Addio a Gillo Pontecorvo il regista della denuncia

Realizzò solo cinque opere. Il suo capolavoro fu «La battaglia di Algeri». Diresse Marlon Brando in «Queimada»

Michele Anselmi

L’autobiografia, scritta insieme a Irene Bignardi, l’aveva voluta intitolare «Memorie estorte a uno smemorato». Un gioco di parole, ma anche un piccolo vezzo: perché Gillo Pontecorvo, il grande regista di soli cinque film morto ieri sera a Roma dopo una snervante malattia, all’età di 87 anni, si piccava di ricordare benissimo episodi lontani della sua esistenza, mentre il recente passato gli si confondeva negli occhi e nella mente. Il caso ha voluto che Pontecorvo se ne andasse proprio alla vigilia della Festa di Roma, che parte stamattina all’Auditorium, poche centinaia di metri dalla sua bella casa ai Parioli: piena di oggetti, fotografie, ricordi, dischi, quadri. Soprattutto piante, perché lui aveva il pollice verde: coltivare la sua terrazza-giungla era un modo per sottrarsi a certe delusioni professionali, o forse un antidoto alla frenesia che, anche in vecchiaia, lo torturava.
Pontecorvo era, per usare un celebre motto di spirito, un «indeciso a tutto»: non a caso tra il 1957 e il ’79 ha girato solo un quintetto di film, macerandosi su infiniti progetti mai andati in porto. Di questi cinque, almeno due sono destinati a restare nel cuore del grande pubblico: La battaglia di Algeri (1966) e Queimada (1969). Capolavori di cinema politico, a suo modo militante, in linea con l’impegno nel Partito comunista, sempre rivendicato; ma anche due grandi esercizi di stile, perché Pontecorvo sapeva disciplinare l’ideologia all’invenzione creativa, al gusto per la soluzione estetica innovativa, al piacere di sperimentare, intrecciando la passione per la musica classica al suo occhio fotografico.
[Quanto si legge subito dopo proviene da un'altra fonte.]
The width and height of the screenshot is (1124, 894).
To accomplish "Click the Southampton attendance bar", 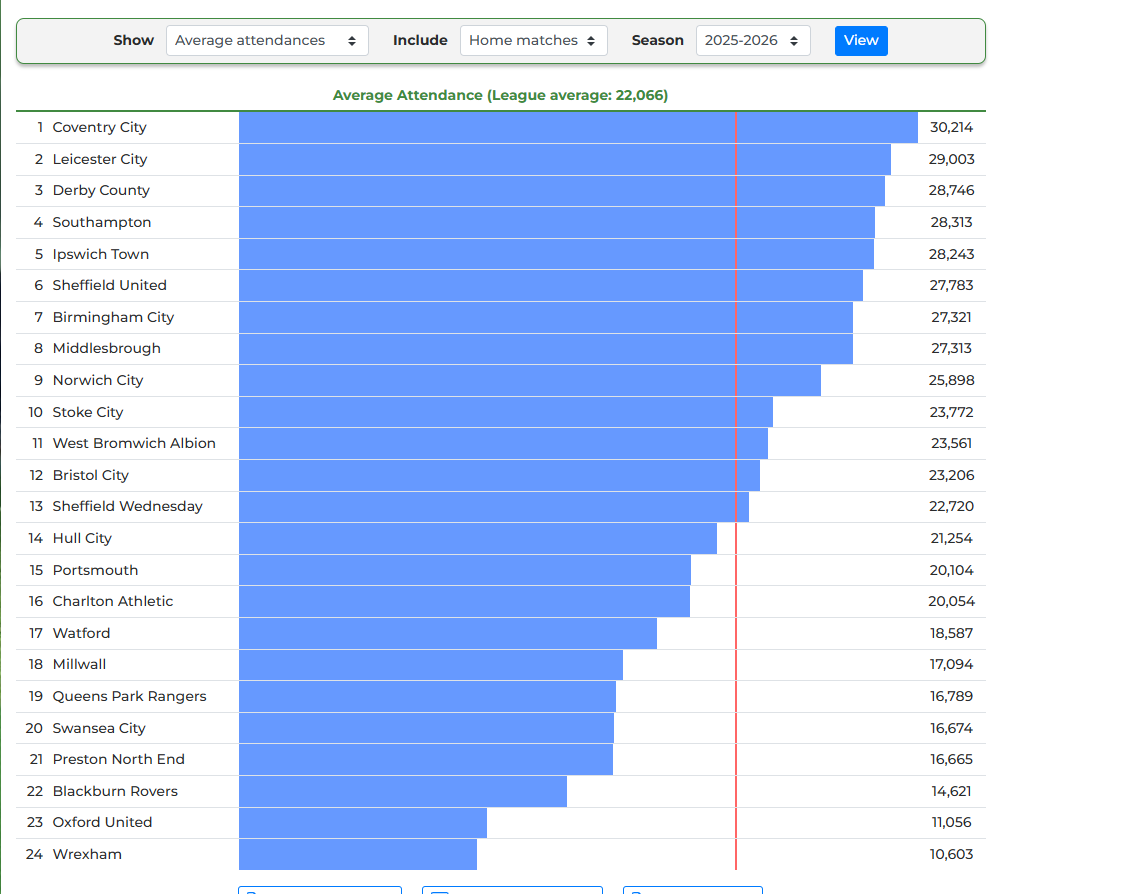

Scorrendo il libro di memorie, edito da Feltrinelli nel 1999, ci si imbatte in un pacchetto centrale di fotografie che basta, da solo, a raccontare il senso di una vita. Eccolo partigiano, con il mitra Sten tra le braccia e la capigliatura folta, mentre sfila per Torino alla testa della brigata Eugenio Curiel; o mentre arringa la folla in uno dei primi comizi del dopoguerra; accanto a un giovanissimo Berlinguer e a Parigi con Picasso; e ancora, con Yves Monand e Alida Valli sul set di La grande strada azzurra, opera d’esordio del ’57; con Sartre sul set di Kapò, suo secondo film, o guidato da un partigiano dell’Fln in Algeria per La battaglia di Algeri.
Quinto di otto fratelli, Pontecorvo nacque nel 1919 a Pisa, in una grande casa. Ebreo - ma spesso confessava di non ricordarsi di esserlo -, si trasferì ventenne a Parigi per sfuggire alle leggi razziali, e lì fece le prime esperienze amorose e politiche, destinate a lasciare un segno nella sua vita avventurosa.
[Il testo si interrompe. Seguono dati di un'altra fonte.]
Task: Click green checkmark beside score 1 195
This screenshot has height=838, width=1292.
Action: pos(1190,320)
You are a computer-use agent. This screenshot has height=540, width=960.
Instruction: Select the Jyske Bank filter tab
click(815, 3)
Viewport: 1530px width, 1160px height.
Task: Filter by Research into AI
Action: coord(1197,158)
Fu l’incontro con Rossellini, sul set di Paisà, a portarlo verso il cinema: con la sua piccola cinepresa Paillard si ritrovò a girare documentari, spesso premiati, e il passaggio alla professione attiva di regista, grazie all’incontro con Solinas, anima incorrotta e spigolosa, fu naturale, sia pure tormentata. Perché, nel fare cinema, Pontecorvo era un delizioso «cacadubbi»: nello scrivere il copione, nel mettere a punto il cast, nel girare, soprattutto nel montare. Detestava le lungaggini, le bellurie estetiche, i ghirigori: andava dritto all’essenza del racconto, e però che dominio della luce, che padronanza degli sfondi. Il suo film migliore resta La battaglia di Algeri, del 1966: Leone d’oro a Venezia e destinatario di due nomination all’Oscar. Nel raccontare con piglio documentaristico lo scontro tra i parà francesi del colonnello Mathieu e i ribelli del Fronte di liberazione asserragliati nella Casbah, inventò quasi un genere, un modello di cinema-verità insuperato nel tempo.
Pontecorvo detestava la retorica e un certo buonismo, era facile all’ira (ne sa qualcosa Marlon Brando) e molto sensibile alla bellezza femminile. Lascia la moglie Picci e tre figli. Diresse anche la Mostra di Venezia.